Picking up several years after the events of the first game, the narrative follows a batch of militants who have band together in an attempt to dredge across an American landscape that's a frozen husk of its former self. You play as Lieutenant Simon Linx, the leader to a convoy of various mechanized vehicles. The narrative will have Linx fighting across collapsing bridges, taking cover behind a destroyed Statue of Liberty and battling through cities that lie in ruin from the Anomaly's devastating effects inflicted on the Earth. With the hopes of removing the robotic menace and returning the planet back to its natural state, Linx is tasked with a mission to construct a special weapon called Shockwave. None of the story is really praise-worthy enough to jump off the so-called page, but it was intriguing enough that I wanted to know how it would all play out by the end of the 7 hour campaign.

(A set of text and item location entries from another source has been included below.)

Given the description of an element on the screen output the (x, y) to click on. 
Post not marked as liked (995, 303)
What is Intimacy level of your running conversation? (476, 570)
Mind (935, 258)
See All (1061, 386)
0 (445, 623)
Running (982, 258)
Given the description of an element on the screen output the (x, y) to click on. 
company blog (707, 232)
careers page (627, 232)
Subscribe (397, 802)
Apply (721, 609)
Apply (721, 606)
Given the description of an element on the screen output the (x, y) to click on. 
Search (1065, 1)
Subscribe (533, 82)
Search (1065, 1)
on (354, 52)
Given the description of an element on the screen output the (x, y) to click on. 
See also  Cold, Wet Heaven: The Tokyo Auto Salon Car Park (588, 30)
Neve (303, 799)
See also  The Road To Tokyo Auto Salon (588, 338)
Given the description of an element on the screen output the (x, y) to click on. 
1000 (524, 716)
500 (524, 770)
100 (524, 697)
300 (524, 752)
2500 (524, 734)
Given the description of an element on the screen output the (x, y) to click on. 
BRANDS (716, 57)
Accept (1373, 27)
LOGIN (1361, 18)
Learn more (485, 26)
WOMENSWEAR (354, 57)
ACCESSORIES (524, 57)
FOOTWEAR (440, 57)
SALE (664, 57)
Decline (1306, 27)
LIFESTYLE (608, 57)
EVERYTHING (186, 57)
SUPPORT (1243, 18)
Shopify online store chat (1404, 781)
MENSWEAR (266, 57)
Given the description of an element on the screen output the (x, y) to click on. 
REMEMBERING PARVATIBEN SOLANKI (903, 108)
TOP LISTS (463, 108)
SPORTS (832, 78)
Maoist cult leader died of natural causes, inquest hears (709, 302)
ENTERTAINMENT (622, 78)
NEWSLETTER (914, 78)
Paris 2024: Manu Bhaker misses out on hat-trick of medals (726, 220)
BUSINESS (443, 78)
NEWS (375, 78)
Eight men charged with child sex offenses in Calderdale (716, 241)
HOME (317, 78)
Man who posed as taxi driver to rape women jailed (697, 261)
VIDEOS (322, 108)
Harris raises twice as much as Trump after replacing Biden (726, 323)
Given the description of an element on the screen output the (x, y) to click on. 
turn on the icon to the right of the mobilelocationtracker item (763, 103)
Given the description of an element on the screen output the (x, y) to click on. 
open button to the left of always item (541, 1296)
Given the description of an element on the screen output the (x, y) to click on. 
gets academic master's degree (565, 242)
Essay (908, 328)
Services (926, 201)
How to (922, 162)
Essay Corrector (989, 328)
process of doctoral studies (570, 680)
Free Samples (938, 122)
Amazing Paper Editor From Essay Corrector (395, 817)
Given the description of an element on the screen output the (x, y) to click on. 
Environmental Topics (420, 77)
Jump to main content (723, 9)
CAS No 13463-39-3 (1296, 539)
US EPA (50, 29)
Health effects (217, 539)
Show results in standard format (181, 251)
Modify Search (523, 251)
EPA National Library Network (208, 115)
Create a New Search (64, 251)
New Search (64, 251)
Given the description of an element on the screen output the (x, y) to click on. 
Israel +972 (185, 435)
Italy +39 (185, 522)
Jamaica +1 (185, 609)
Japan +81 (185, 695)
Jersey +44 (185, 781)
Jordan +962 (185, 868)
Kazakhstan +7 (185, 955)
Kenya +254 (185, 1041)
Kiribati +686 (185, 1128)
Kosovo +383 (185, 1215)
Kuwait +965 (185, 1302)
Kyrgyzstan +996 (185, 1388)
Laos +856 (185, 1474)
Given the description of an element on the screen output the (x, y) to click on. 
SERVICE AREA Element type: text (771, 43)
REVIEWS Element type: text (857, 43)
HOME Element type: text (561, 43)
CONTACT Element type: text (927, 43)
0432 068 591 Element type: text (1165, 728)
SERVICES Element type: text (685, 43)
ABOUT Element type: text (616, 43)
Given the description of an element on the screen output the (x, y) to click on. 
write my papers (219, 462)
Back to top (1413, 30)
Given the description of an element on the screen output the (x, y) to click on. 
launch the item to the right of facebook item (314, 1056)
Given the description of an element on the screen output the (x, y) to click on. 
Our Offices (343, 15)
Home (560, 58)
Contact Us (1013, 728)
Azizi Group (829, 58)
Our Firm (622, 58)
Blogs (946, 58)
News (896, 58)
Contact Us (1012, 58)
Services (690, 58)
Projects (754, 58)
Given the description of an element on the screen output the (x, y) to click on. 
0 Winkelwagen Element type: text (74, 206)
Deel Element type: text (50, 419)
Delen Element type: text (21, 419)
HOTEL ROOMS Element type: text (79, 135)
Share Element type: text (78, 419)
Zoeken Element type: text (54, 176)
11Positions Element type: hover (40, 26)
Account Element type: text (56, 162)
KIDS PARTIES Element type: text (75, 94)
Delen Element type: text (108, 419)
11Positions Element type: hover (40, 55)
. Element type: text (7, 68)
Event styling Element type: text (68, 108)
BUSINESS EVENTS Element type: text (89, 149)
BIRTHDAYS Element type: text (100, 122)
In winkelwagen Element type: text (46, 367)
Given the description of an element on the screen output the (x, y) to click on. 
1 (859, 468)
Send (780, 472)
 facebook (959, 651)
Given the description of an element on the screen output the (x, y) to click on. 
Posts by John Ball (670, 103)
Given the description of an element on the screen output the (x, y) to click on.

During Simon's quest to construct Shockwave is also when the game introduces the gameplay concepts regarding how each of the enemy towers operates and the different abilities of each war machine at Simon's disposal. The explanations are given at a steady and effective pace, which is very much needed because there a plenty of enemy towers to familiarize yourself with and even more vehicles.
For example, each vehicle has two alternate forms they can morph into with varying abilities. Like the Assault Hound that's a tank equipped with two 6-barrel Gatling guns in one form, but when transformed it's a bi-peddle mech with twin flame throwers that allow it to hit two targets simultaneously. Or the helicopter that envelopes your squad in an energy shield in one form and bends time in another to slowdown enemies' actions to a crawl. Making use of a varied squad to combat the towers' differing abilities is vital to complete missions. If you're not in control of your convoy or balancing your squad intelligently, Anomaly has no problem killing you quickly for short-sighted tactics.
To manage the battlefield you'll take direct control of Lieutenant Linx who can layout the squad's route, issue vehicle transformations, order unit upgrades, rearrange vehicles placement and even use skills to plant items around the battle field to aid your team; like decoys to draw fire away from your platoon or plot regenerative areas to repair allied vehicles. Combat is crazy and hectic, while also being strategic and layered with fluctuating levels of tactics to apply to achieve victory. With an exception to one of the final stages that slows to a screeching slow pace, and you're forced to play a stealth-like mission that's also an escort. Overall though, the battlefield is energetic, explosive and looks brilliant with spectacular details.
Some people say the devil's in the details, usually implying that the smallest nuances can have the largest changes and Anomaly 2 does just that – it's not an overhaul of the concepts from the first entry into the franchise, but it does have subtle changes and additions that are welcome. Besides, if the concept isn't broke, don't fix it. Developer 11-Bit Studios realizes this and doesn't attempt to innovate over an already innovative idea on Tower Defense and in the process, they made a great game.